>>

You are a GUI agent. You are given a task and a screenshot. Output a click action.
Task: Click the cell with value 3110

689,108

<<
>>

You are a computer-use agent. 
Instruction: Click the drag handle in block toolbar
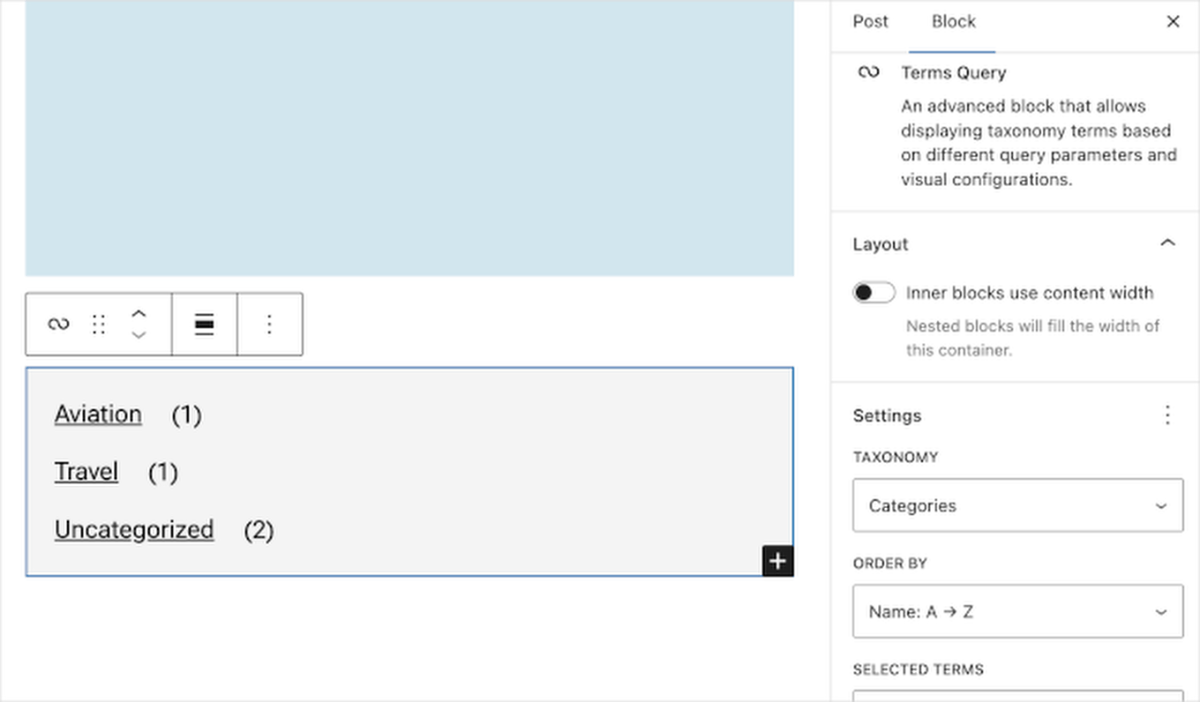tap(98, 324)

<<
>>

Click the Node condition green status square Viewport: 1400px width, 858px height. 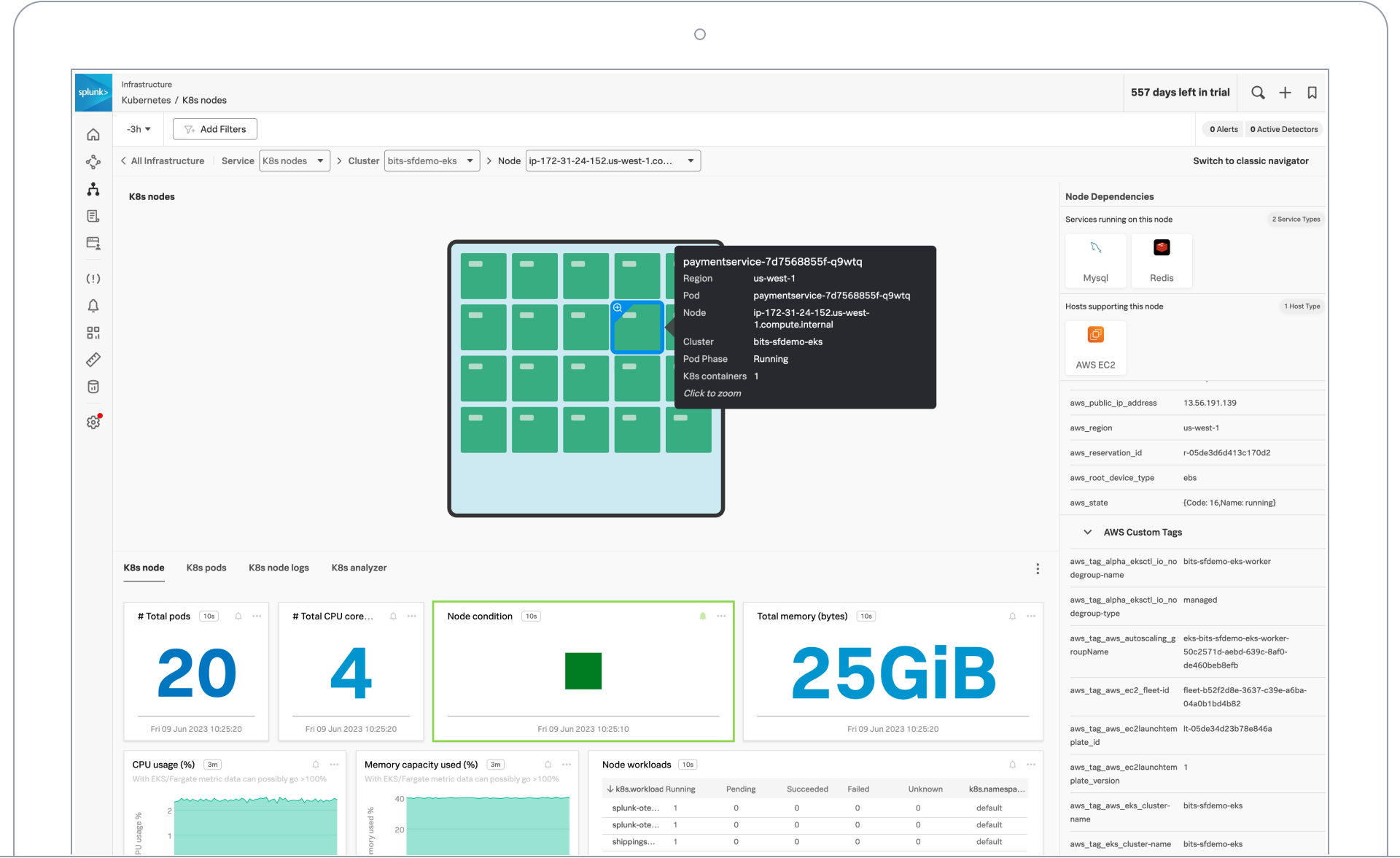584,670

<<

__TASK STATEMENT__:
Check each line in the entries above for the string "agent", then give the number of matching lines alone.

__YOUR SOLUTION__:
2